* _Source material_

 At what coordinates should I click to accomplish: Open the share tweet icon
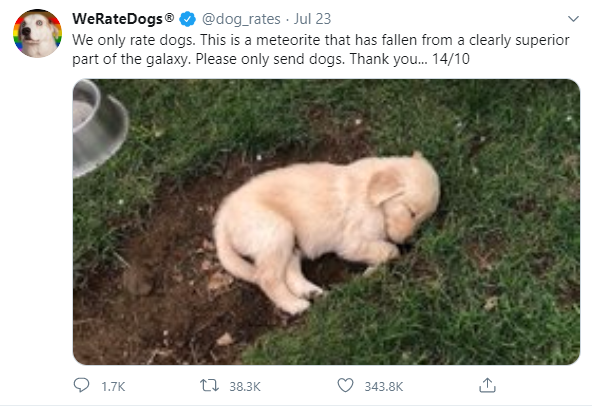click(487, 385)
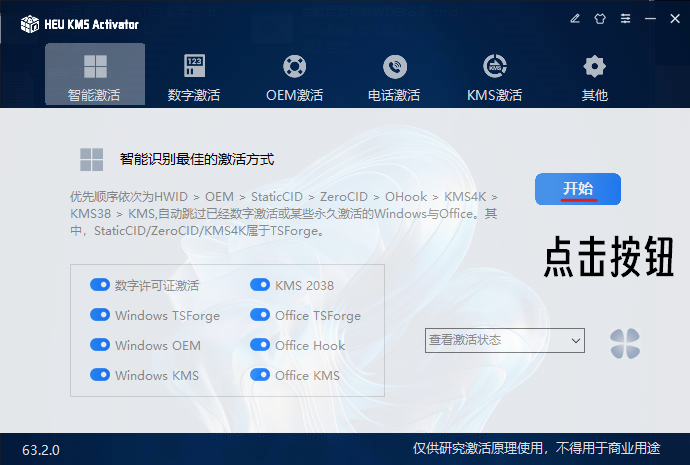Expand the 查看激活状态 dropdown

coord(505,340)
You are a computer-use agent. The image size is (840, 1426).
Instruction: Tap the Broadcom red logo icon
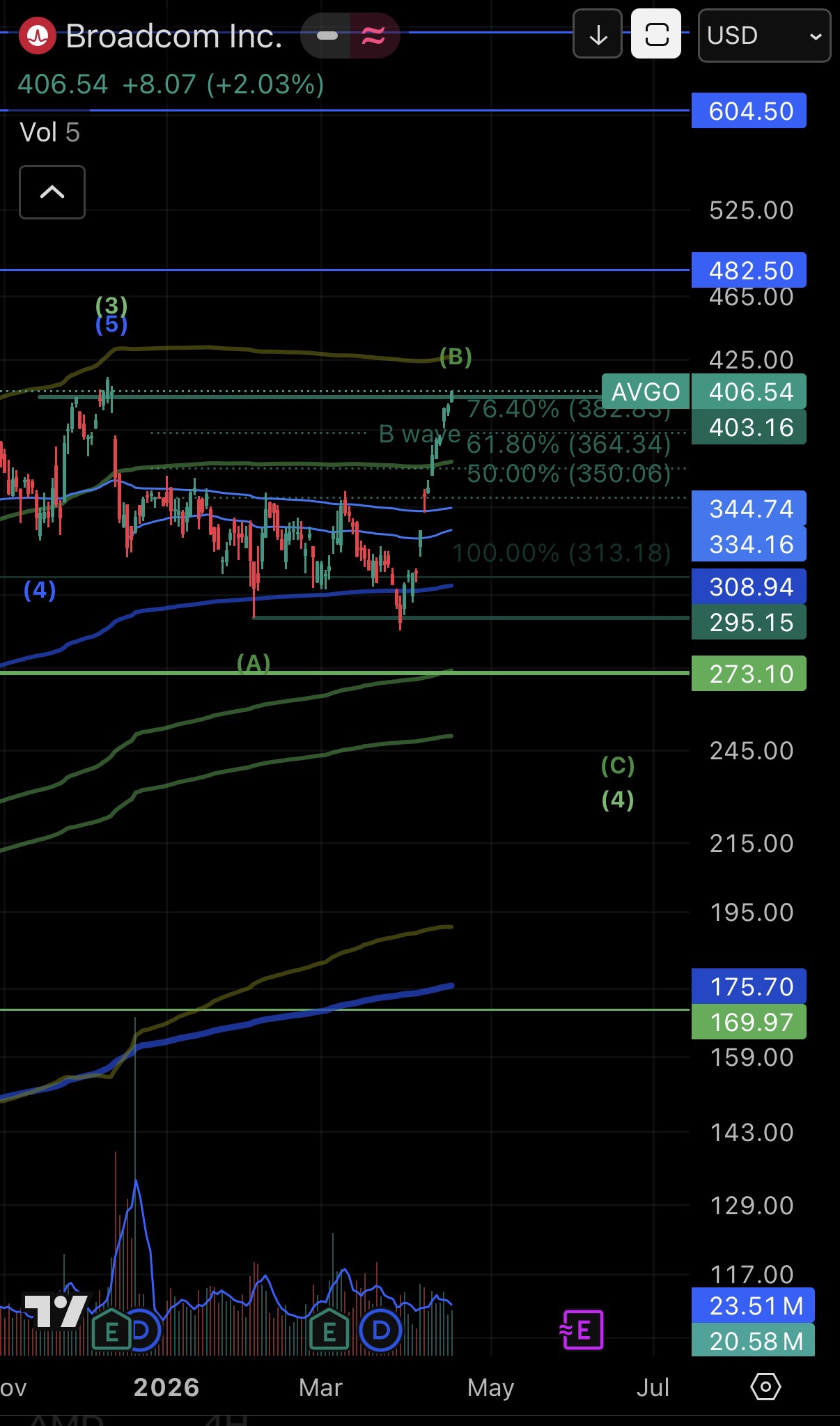click(37, 36)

* _Problem description_
Give back, word for word, the lines from the one with "You are a computer-use" to the end of the records above, and no pictures.

* _Task result_
You are a computer-use agent. The image size is (840, 1426).
Instruction: Tap the Broadcom red logo icon
click(37, 36)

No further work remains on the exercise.